La actividad de las apuestas deportivas presenciales en La Rioja ha experimentado una profunda transformación desde su regulación en 2014. Lo que comenzó con cerca de 300 terminales distribuidos entre bares y salones de juego, se ha convertido en un modelo mucho más restringido, concentrado exclusivamente en locales autorizados.
Tras la aprobación del reglamento autonómico de apuestas en julio de 2014, operadores como RETAbet impulsaron una rápida expansión de la oferta presencial mediante cientos de terminales instalados en hostelería y la apertura de varias tiendas especializadas. En apenas un año, el mercado ya contaba con cerca de 300 puntos de apuesta en bares y 11 salones de juego autorizados.
Sin embargo, la entrada en vigor de la nueva Ley reguladora del juego y las apuestas de La Rioja cambió radicalmente el escenario. La normativa prohibió la instalación de terminales de apuestas en establecimientos de hostelería, provocando la retirada de todas las máquinas que operaban en bares y restaurantes.

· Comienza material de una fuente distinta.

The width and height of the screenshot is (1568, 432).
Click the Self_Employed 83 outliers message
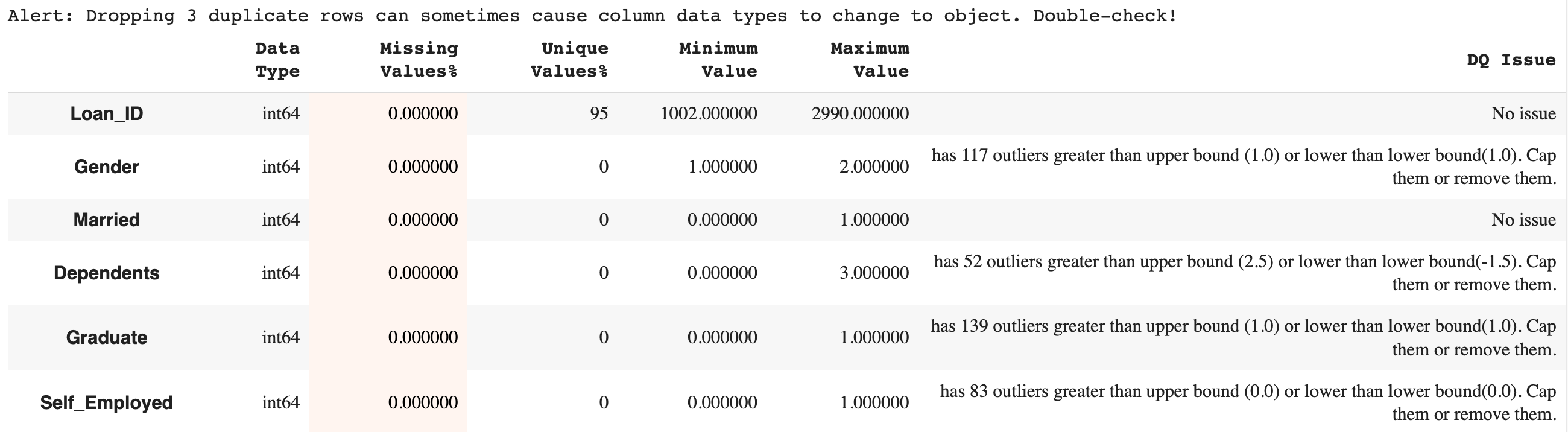click(1248, 403)
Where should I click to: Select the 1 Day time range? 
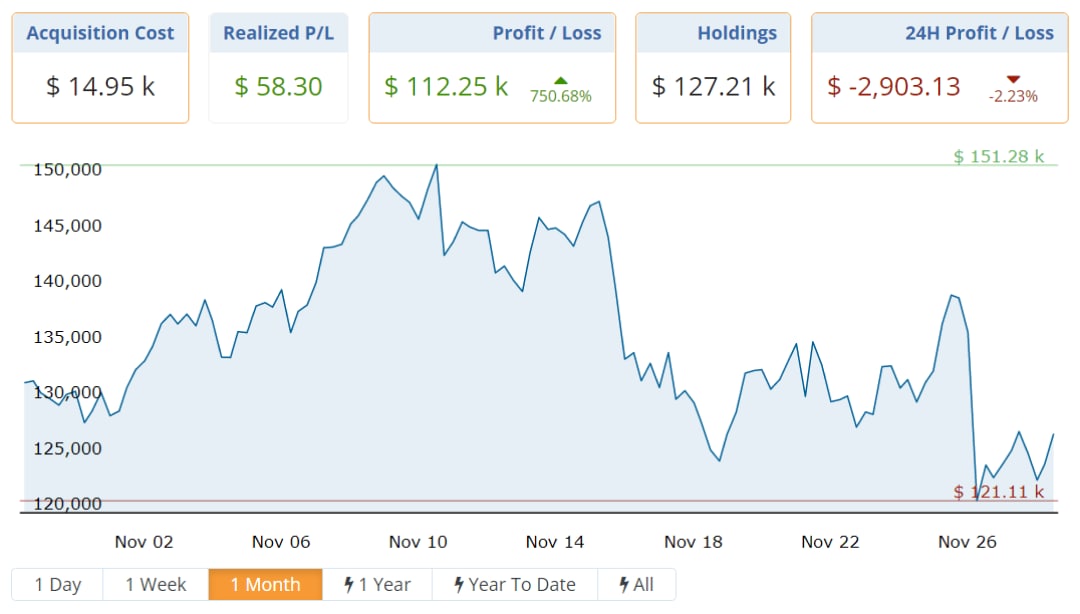(58, 585)
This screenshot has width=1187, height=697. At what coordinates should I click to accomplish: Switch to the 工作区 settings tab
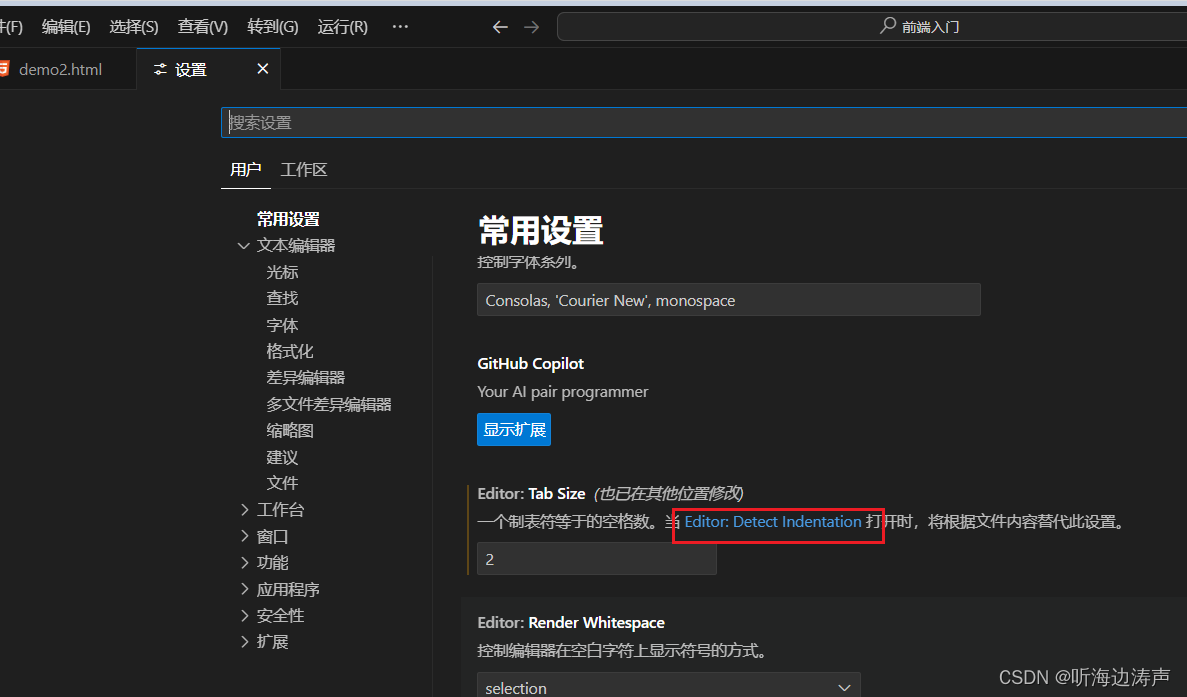pos(303,169)
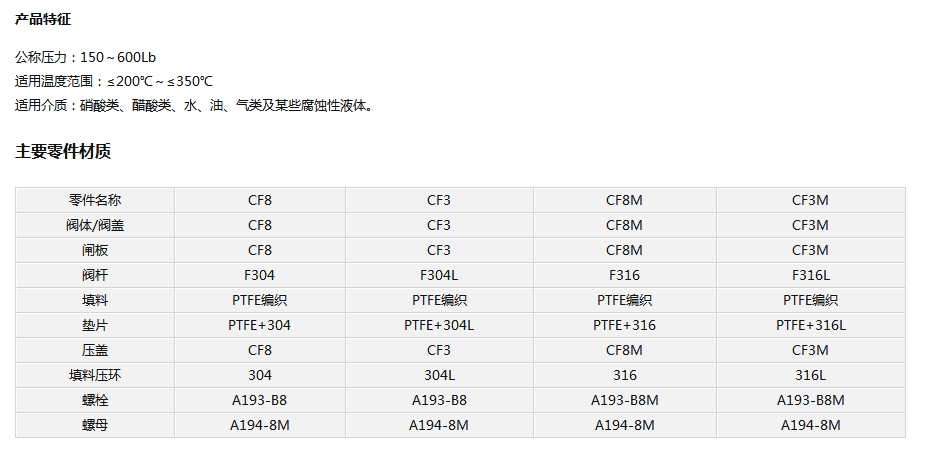Select the F316L cell
Image resolution: width=951 pixels, height=454 pixels.
pyautogui.click(x=811, y=275)
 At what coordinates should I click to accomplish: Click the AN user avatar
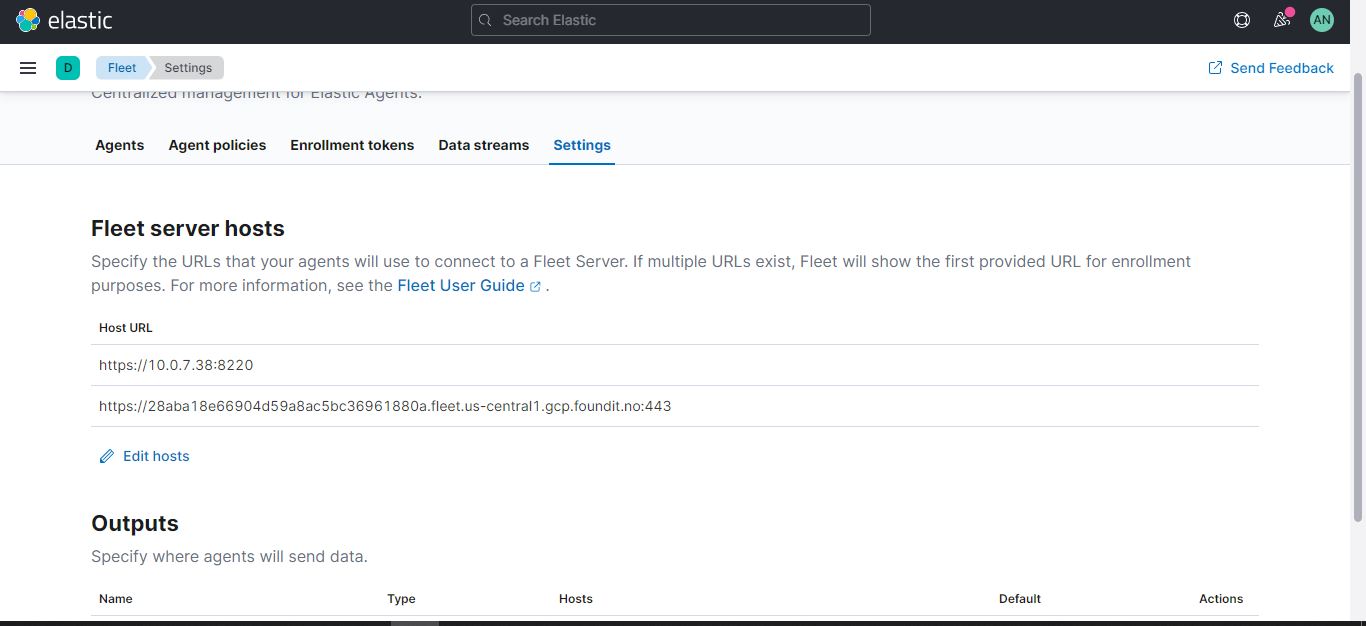pos(1321,19)
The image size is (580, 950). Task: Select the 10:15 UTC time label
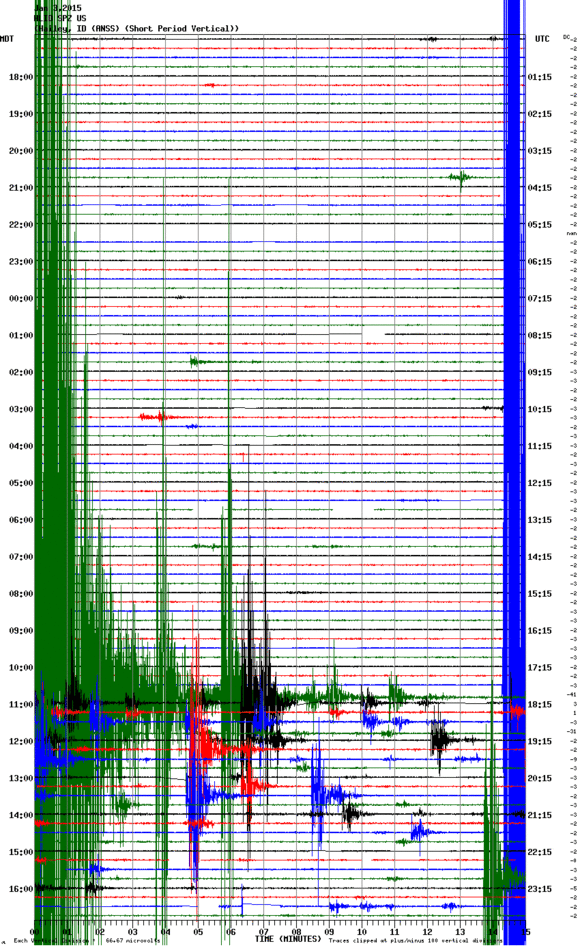539,409
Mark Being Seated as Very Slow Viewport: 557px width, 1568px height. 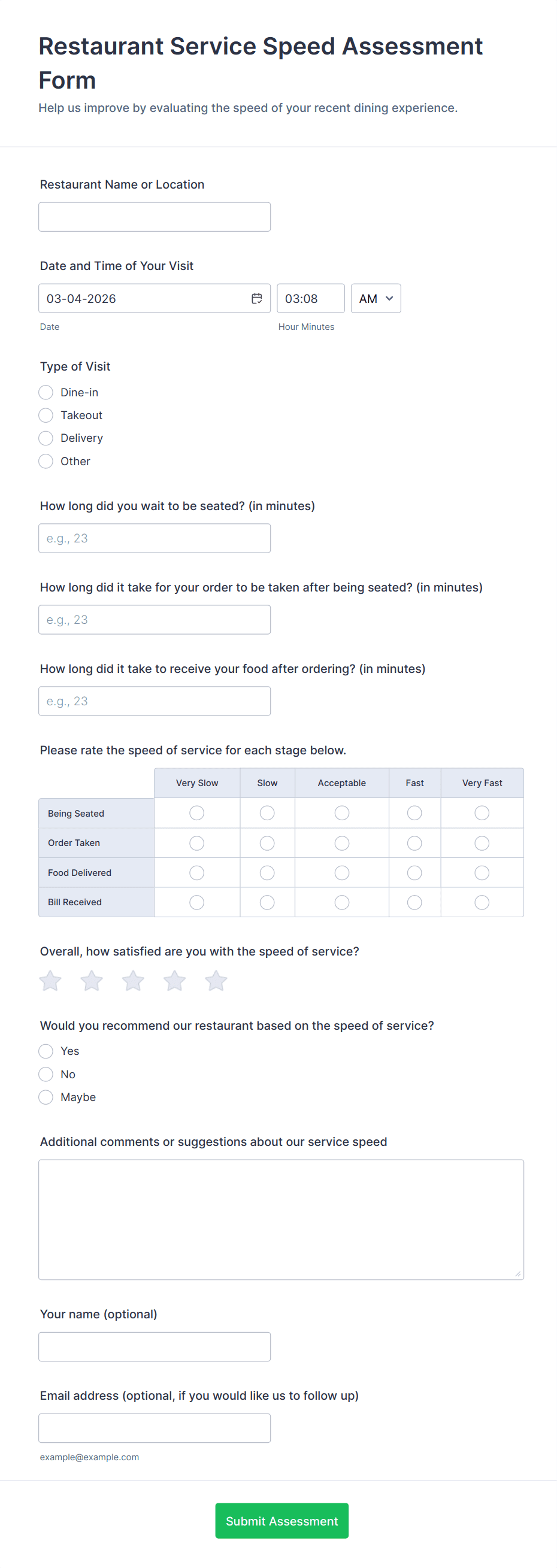click(196, 812)
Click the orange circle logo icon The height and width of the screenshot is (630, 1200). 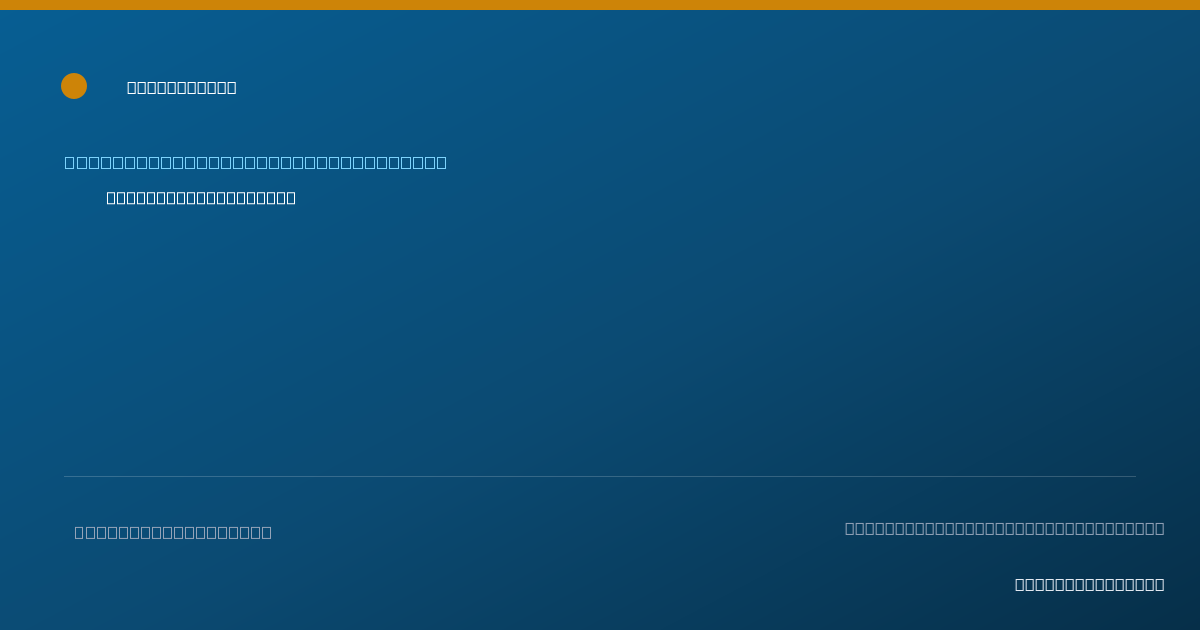[x=74, y=86]
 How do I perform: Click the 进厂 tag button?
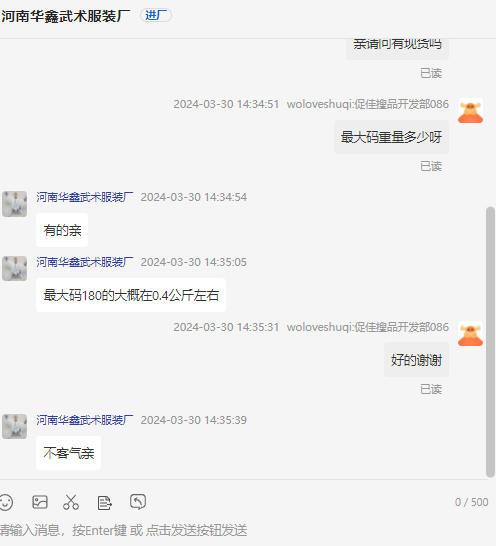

Un mercado más controlado y concentrado
Actualmente, las apuestas presenciales se desarrollan únicamente en los 29 salones de juego y salas autorizadas de la comunidad, además de un número muy reducido de tiendas específicas de apuestas deportivas, concentradas principalmente en Logroño y Calahorra.
La regulación también ha limitado el número de terminales permitidos en cada establecimiento, vinculándolo a la superficie útil y al aforo autorizado, lo que ha reducido significativamente la presencia física de este tipo de oferta respecto a los primeros años de actividad.
Con este modelo, La Rioja ha apostado por una mayor supervisión del juego presencial y por restringir su acceso fuera de los espacios específicamente habilitados para esta actividad, alineándose con las políticas de juego responsable impulsadas en los últimos años.